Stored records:

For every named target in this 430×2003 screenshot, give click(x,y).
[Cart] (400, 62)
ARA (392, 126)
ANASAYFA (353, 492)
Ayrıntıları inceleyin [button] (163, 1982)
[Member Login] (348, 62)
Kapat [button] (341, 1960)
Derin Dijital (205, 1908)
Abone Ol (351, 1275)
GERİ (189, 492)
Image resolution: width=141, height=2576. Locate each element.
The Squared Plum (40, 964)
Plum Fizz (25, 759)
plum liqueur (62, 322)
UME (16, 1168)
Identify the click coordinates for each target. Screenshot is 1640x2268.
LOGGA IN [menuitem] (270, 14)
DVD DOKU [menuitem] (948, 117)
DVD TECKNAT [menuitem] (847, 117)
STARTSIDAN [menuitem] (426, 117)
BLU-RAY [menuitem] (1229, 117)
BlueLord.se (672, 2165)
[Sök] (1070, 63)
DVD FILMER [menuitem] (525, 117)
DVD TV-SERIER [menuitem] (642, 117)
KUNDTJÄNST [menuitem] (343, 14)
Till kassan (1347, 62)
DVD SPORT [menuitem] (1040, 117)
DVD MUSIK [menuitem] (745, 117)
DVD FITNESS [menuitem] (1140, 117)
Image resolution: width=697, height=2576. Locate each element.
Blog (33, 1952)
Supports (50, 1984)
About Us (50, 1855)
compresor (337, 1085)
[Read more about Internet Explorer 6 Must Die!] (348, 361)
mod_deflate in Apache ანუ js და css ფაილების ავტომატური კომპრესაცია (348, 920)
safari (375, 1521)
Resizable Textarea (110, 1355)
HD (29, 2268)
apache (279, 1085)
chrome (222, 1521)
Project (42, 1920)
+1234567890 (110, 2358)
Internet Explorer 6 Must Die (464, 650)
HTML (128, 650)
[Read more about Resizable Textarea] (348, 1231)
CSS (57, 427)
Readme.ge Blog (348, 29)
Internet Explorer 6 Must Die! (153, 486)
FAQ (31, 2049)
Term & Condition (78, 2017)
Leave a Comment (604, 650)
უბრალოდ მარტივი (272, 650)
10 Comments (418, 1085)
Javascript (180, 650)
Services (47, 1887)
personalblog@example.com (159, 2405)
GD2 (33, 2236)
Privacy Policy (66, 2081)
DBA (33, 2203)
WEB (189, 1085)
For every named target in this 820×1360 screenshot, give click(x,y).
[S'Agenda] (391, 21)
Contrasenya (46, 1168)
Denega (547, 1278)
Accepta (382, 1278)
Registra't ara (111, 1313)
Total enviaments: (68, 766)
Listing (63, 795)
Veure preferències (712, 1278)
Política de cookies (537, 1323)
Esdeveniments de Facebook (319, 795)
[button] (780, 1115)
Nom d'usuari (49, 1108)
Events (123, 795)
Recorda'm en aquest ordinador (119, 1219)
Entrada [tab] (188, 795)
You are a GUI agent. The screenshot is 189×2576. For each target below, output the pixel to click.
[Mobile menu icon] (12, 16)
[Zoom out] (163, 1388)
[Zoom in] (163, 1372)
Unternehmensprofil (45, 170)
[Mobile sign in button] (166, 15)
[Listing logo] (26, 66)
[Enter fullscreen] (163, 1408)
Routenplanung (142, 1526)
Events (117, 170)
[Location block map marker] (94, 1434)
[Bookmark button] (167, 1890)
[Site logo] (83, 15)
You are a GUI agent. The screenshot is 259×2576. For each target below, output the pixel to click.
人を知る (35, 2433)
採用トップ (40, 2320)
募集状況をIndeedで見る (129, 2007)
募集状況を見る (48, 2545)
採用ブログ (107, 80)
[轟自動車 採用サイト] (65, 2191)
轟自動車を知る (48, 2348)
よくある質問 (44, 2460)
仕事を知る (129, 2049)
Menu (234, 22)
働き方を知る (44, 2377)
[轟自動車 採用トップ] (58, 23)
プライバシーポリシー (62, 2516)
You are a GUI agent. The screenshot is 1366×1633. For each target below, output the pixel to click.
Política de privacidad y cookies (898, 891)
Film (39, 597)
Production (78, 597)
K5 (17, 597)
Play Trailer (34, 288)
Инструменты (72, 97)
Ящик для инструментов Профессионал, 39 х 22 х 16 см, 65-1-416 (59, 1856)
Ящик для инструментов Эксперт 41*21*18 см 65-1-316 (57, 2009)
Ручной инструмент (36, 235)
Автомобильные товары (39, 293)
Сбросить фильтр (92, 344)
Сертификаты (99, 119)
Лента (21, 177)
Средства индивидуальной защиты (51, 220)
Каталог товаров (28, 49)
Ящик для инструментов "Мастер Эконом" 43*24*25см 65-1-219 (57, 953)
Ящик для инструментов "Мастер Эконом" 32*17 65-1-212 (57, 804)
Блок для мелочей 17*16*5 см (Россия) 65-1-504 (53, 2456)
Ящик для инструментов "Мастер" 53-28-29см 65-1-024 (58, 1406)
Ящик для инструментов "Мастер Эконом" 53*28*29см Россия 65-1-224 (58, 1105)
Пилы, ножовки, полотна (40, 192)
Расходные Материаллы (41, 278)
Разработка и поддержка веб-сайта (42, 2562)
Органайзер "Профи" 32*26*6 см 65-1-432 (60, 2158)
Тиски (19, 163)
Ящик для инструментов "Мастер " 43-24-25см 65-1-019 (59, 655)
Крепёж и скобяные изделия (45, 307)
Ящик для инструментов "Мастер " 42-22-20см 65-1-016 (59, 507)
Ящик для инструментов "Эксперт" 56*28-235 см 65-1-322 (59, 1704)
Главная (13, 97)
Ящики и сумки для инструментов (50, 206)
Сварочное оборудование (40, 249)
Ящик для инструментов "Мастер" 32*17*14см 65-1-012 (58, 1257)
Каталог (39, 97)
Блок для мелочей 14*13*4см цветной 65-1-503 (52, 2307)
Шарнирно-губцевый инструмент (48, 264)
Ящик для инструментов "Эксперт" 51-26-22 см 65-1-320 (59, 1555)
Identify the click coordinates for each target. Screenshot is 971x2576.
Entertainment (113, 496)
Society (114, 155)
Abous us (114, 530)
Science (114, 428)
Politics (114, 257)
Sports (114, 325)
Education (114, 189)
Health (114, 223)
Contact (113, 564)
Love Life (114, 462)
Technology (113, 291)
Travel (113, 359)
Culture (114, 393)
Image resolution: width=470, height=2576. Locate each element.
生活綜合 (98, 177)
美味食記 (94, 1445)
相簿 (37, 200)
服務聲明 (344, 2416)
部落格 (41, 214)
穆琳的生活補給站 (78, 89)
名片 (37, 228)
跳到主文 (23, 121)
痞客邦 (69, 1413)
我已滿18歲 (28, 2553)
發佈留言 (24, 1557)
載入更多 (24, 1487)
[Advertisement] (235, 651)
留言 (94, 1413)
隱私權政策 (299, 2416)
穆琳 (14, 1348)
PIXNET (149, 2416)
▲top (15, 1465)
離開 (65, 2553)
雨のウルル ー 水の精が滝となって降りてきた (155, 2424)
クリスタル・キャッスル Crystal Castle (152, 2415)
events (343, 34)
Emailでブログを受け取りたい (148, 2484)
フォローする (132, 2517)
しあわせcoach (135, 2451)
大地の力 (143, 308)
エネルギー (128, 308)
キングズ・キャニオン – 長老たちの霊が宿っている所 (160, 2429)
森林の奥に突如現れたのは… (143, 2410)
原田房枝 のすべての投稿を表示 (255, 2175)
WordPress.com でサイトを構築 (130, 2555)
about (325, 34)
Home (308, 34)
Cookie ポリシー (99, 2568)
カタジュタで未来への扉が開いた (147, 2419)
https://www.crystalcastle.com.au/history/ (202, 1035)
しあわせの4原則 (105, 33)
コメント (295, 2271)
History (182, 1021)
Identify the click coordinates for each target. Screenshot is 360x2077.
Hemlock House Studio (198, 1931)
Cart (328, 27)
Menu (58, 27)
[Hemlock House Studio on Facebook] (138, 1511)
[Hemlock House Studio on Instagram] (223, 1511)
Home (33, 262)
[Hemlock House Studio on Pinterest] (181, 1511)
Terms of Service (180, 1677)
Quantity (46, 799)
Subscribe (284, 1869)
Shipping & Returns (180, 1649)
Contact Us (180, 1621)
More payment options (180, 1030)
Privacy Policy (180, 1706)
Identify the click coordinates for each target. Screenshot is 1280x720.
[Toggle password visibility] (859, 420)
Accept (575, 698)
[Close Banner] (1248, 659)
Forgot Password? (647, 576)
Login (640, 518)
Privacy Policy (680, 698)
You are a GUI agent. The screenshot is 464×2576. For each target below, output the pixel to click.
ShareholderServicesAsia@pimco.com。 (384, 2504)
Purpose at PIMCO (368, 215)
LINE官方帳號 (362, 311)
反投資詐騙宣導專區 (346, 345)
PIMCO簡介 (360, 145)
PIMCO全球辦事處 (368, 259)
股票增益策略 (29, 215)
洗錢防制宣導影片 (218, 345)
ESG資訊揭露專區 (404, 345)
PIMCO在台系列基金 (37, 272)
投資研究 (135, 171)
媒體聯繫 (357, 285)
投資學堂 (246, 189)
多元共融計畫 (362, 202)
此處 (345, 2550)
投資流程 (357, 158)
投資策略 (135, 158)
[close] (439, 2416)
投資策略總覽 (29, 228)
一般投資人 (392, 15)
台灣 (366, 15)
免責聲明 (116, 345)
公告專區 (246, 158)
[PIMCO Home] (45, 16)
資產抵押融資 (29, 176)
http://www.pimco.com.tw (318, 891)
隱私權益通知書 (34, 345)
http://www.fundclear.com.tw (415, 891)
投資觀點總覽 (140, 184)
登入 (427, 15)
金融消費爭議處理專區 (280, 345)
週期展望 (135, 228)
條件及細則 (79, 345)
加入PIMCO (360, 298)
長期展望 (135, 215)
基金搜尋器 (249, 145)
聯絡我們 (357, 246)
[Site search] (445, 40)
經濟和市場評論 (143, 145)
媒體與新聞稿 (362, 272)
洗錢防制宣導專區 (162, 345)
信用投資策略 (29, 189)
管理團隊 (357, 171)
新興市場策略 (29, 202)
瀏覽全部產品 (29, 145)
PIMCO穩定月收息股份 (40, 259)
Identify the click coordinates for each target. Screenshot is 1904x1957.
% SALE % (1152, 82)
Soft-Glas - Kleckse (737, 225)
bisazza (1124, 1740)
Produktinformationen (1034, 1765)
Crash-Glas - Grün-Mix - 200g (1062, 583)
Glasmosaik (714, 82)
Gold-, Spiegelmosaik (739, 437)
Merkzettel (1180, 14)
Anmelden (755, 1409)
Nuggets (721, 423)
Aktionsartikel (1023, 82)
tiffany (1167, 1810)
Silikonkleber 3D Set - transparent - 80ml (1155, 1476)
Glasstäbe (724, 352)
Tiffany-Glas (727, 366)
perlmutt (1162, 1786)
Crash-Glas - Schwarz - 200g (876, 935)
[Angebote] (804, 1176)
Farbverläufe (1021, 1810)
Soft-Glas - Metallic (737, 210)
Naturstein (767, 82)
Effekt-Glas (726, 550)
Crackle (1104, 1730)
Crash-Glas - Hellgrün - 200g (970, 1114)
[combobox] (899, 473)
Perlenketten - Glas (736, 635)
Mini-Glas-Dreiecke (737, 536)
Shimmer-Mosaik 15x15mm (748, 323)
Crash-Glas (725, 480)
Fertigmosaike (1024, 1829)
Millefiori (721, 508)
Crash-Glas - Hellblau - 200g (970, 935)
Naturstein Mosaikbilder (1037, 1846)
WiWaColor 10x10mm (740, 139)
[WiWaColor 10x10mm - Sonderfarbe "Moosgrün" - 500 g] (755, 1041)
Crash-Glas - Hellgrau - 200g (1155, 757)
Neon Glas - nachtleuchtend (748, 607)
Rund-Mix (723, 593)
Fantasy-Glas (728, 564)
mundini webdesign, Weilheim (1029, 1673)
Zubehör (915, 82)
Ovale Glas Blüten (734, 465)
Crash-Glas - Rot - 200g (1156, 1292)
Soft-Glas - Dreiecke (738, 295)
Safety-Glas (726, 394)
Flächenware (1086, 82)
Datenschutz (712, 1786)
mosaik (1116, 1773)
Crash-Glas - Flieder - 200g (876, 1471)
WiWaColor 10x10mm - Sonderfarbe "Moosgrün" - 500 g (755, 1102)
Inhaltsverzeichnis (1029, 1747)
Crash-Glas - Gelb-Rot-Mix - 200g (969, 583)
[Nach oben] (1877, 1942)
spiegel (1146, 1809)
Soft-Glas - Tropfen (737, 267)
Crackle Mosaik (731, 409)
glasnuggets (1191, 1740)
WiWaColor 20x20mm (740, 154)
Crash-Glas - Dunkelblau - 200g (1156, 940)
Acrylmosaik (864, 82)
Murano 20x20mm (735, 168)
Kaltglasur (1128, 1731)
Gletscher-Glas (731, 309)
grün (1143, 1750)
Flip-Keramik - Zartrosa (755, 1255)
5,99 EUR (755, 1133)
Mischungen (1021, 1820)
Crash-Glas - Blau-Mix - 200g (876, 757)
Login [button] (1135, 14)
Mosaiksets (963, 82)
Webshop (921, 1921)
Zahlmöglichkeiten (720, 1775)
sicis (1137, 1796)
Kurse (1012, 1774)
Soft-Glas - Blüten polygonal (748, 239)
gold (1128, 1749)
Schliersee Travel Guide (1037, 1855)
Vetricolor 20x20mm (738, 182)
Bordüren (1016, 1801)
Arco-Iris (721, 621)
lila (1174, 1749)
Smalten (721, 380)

REQUIRED WORK – Reproduce the entries above exactly, starting at their first line and finishing with the line that contains "Image resolution: width=141, height=2576.".

YOUR SOLUTION –
For every named target in this 430×2003 screenshot, give click(x,y).
[Cart] (400, 62)
ARA (392, 126)
ANASAYFA (353, 492)
Ayrıntıları inceleyin [button] (163, 1982)
[Member Login] (348, 62)
Kapat [button] (341, 1960)
Derin Dijital (205, 1908)
Abone Ol (351, 1275)
GERİ (189, 492)
Image resolution: width=141, height=2576. Locate each element.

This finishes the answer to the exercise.